And why wouldn’t they? A series of typically unique items are paraded about on a stage, allowing everyone in the room to develop the same envious, greedy stare as they conclude that whatever is being shown at that given moment must come under their possession. Then, as those people begin to bid on a particular piece, the auctioneer drives up the price with such haste that it is sometimes difficult for potential buyers to keep pace. At the auction’s conclusion, the winner takes home the prize for which they so desperately pined.
At least, that’s usually how auctions work.
The television show Storage Wars alters that model a bit. A reality show based on the procedures of storage locker auctions, the A&E smash hit follows several bidders in their quest to find rare things in purchased lockers. Said bidders don’t get to examine the lockers thoroughly, however, instead having to settle for a five minute glance without entering a unit. The element of surprise created by these rules has captured the attention of millions on a weekly basis.
It’s no wonder Jon Gilmour thought the concept would translate well into a board game.
A Montpelier resident, Gilmour has been making games for quite some time. His most acclaimed creation thus far, Dead of Winter, has been deemed an international success. More recently, he’s been working on a project he has dubbed Vault Wars, a board game focused upon the idea of auctions. As the name implies, a certain TV program provided the motivation for the game.
“When I would travel for work, I would often watch the TV show Storage Wars.” Recalled Gilmour. “I felt that it would make an interesting board game.”
Floodgate Games agreed with that sentiment. A board game publishing company with a stellar reputation, Floodgate has already put out successful games such as Epic Resort and Legacy: Gears of Time. And now they are planning on adding Vault Wars to that list. His first time associating with the company professionally, Gilmour is thrilled to be working with them.

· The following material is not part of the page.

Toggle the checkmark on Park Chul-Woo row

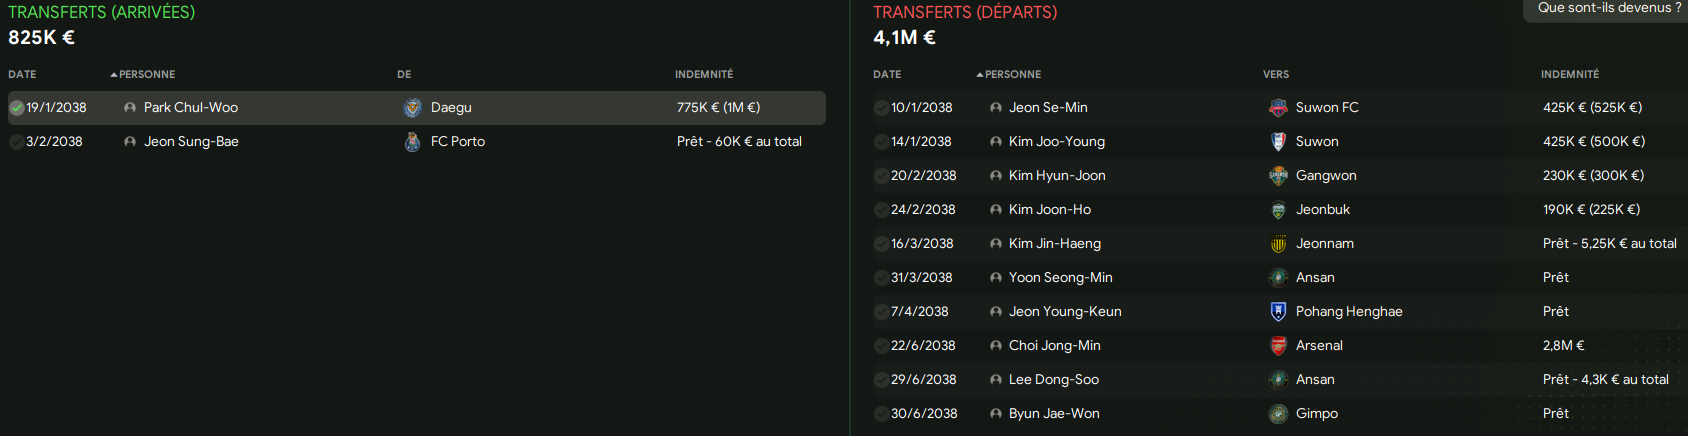(17, 108)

“I’m very happy to be working with them because they are a publisher that is very well respected in the board game industry.” He said of the partnership.
It was also Floodgate’s idea to use Kickstarter to generate funds for the project.

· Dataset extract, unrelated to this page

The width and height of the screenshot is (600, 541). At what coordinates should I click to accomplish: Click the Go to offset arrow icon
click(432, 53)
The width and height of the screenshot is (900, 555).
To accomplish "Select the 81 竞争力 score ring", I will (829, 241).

“It is an excellent way to help a small company achieve its goals with lower risk.” Said Gilmour.
With an original goal of $10,000, which had to be met in order for any funds to be transferred through the crowd funding site, the campaign far exceeded those expectations. By the time donations ceased on March 27, 1,895 people had backed the project, contributing an astounding $65,449 toward the publication of Vault Wars. That money will be put to good use.
“The money from the Kickstarter will be used to pay for the production cost of the initial print run.”
Those who contributed on Kickstarter will be the first to receive their copies of Vault Wars, with their prints being sent out in late August.
The game itself plays by many of the same rules by which the bidders on Storage Wars follow. Players will take turn being the auctioneer as the remaining ones battle it out to win vaults about which they have very little knowledge. The twist to Vault Wars is that it takes place in a medieval setting, with the vaults up for auction belonging to fallen heroes. Each player is trying to build their own legacy, and hopes to use the equipment and artifacts left in these middle-aged storage units to do so.
An intriguing concept, or at least, that’s what Gilmour hopes.
“I hope people find the idea interesting.”
With the massive amount of support being showed for the project on the internet, it’s safe to say more than a few people are sold on it.